En guerre contre la corruption qui gangrène son pays, Ioulia Timochenko, la Premier ministre d’Ukraine, demande la tête du maire de Kiev. Suivant ses recommandations, le Parlement a convoqué une élection municipale anticipée dans la capitale le 25 mai. Un scrutin qui a toutes les chances de se transformer en référendum pour ou contre l’actuel maire de la ville, Léonid Tchernovetski, un oligarque haut en couleur soupçonné de malversation mais toujours populaire.
L’égérie de la «Révolution Orange» (en 2004) est inflexible. «Dire qu’il n’y a pas de corruption à la mairie de Kiev équivaudrait à dire qu’il n’y avait pas de sexe à l’époque soviétique» , a-t-elle déclaré, imperturbable. Léonid Tchernovetski n’a pas tardé à contre-attaquer. Destitué par les députés, il a annoncé son intention de se porter candidat à sa propre succession. Et qualifié sa mise à l’écart d’«absolument illégale».
L’homme a de la ressource car il n’en est pas à son premier scandale. En 2006, il avait créé l’événement, en ravissant la mairie à un ancien apparatchik. On l’avait alors vu distribuant des paquets de céréales à des grands-mères dans le besoin. On le dit très proche d’une secte protestante, très bienveillante vis-à-vis de la richesse qu’il a fait fructifier à Kiev.
Car Léonid Tchernovetski est riche, très riche, et l’affiche sans complexe, dans le style tapageur des oligarques, à grand renfort de vêtements de luxe et de voitures hors de prix. Sa banque Pravex, créée en pleine pérestroïka, a été vendue 750 millions de dollars à un groupe italien début février. Ce style controversé a valu au maire de sérieuses inimitiés, contrebalancées par un savant réseau de relations tissé sur l’ensemble de l’échiquier politique.
Mais cette fois, même le président Iouchtchenko, dont le fils serait proche du maire, a lâché Tchernovetski, devant l’insistance de Ioulia Timochenko. Celle-ci veut aller jusqu’au bout de son opération «mains propres» dans cette ex-République soviétique rongée par la corruption. Et quel meilleur exemple que le flamboyant maire de Kiev pour entamer la chasse aux sorcières ?

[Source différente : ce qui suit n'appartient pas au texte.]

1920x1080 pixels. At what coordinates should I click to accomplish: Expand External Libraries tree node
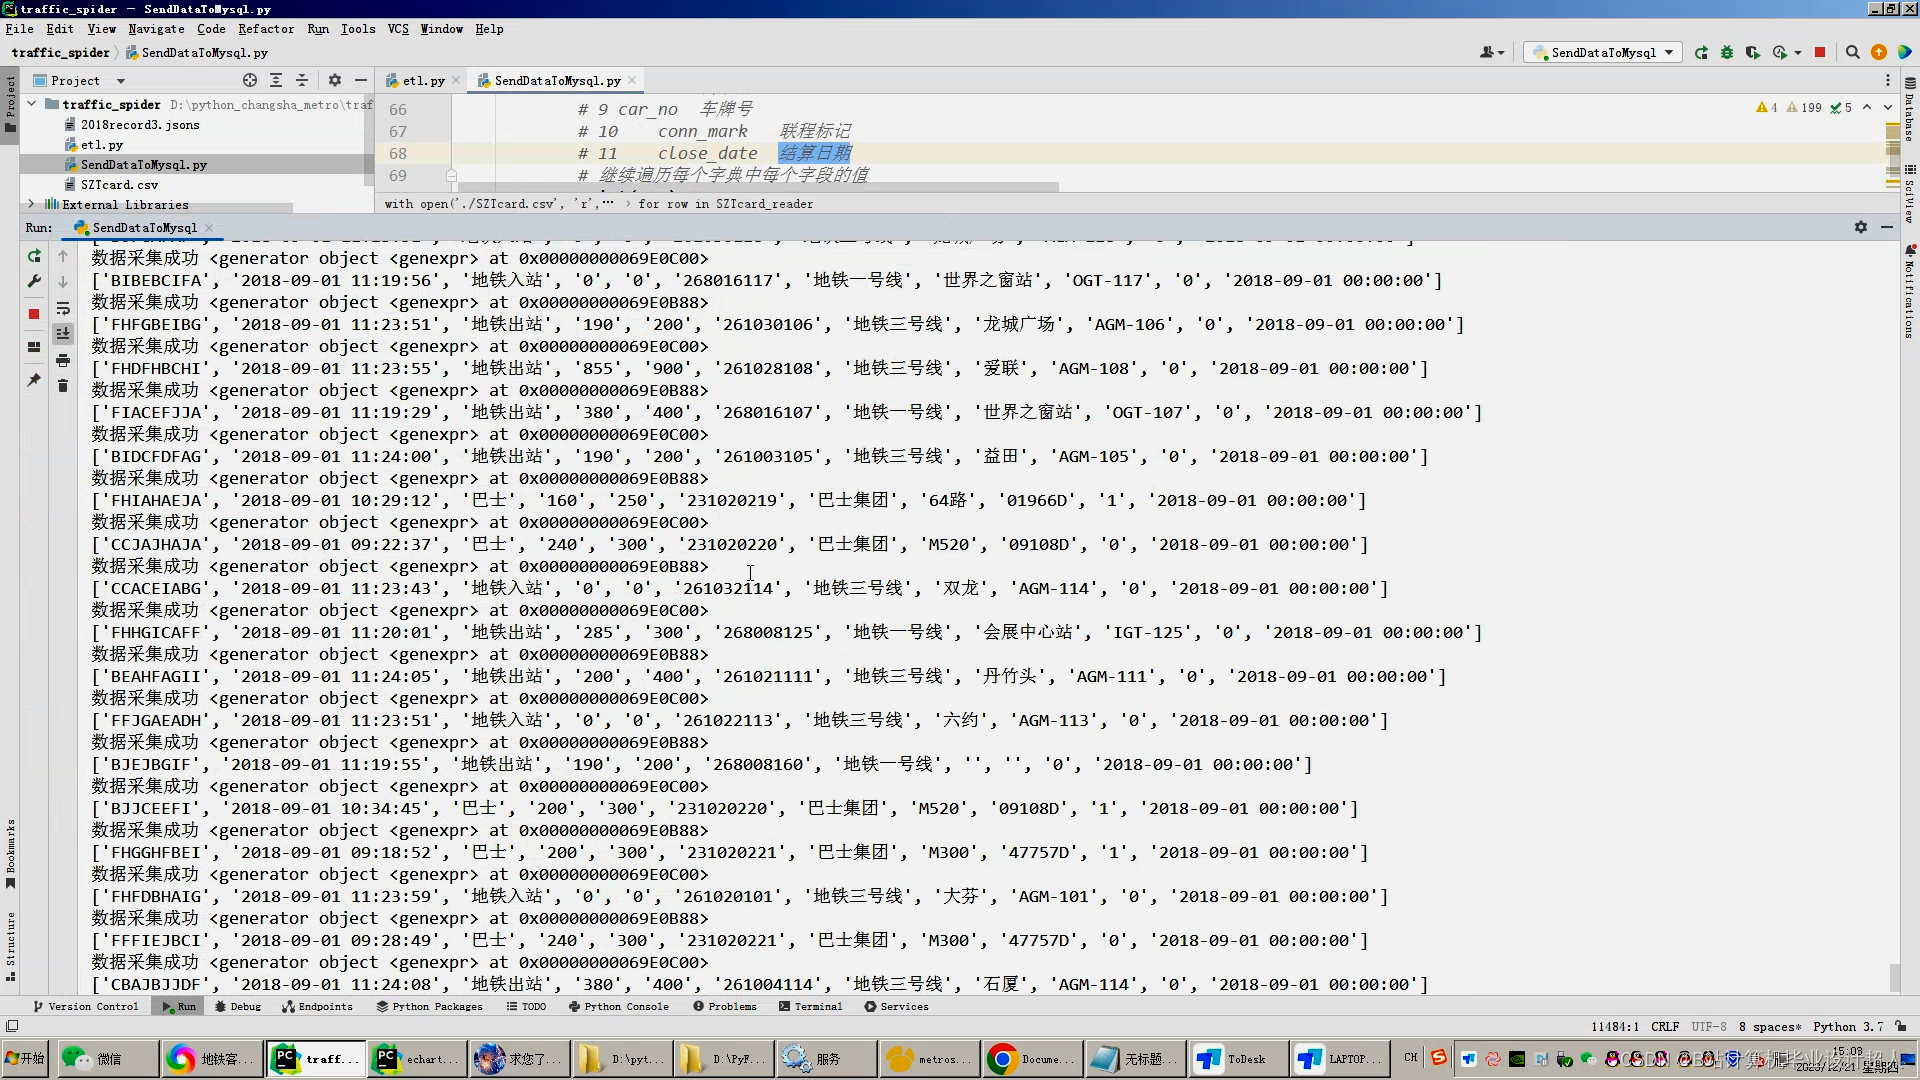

Mais pour Timochenko, l’enjeu est aussi électoral. A un an de la prochaine présidentielle, la Premier ministre tente de placer ses fidèles là où se sont nichés ses ennemis : à Kiev, mais aussi à Kharkiv, la deuxième ville du pays. Une enquête a ainsi été lancée par les services de sécurité ukrainiens contre le conseil municipal, accusé d’avoir détourné de l’argent public. Mais, selon certains politologues ukrainiens, Tchernovetski, fort de sa popularité auprès de ses administrés, pourrait bien, encore une fois, créer la surprise lors de la municipale du 25 mai.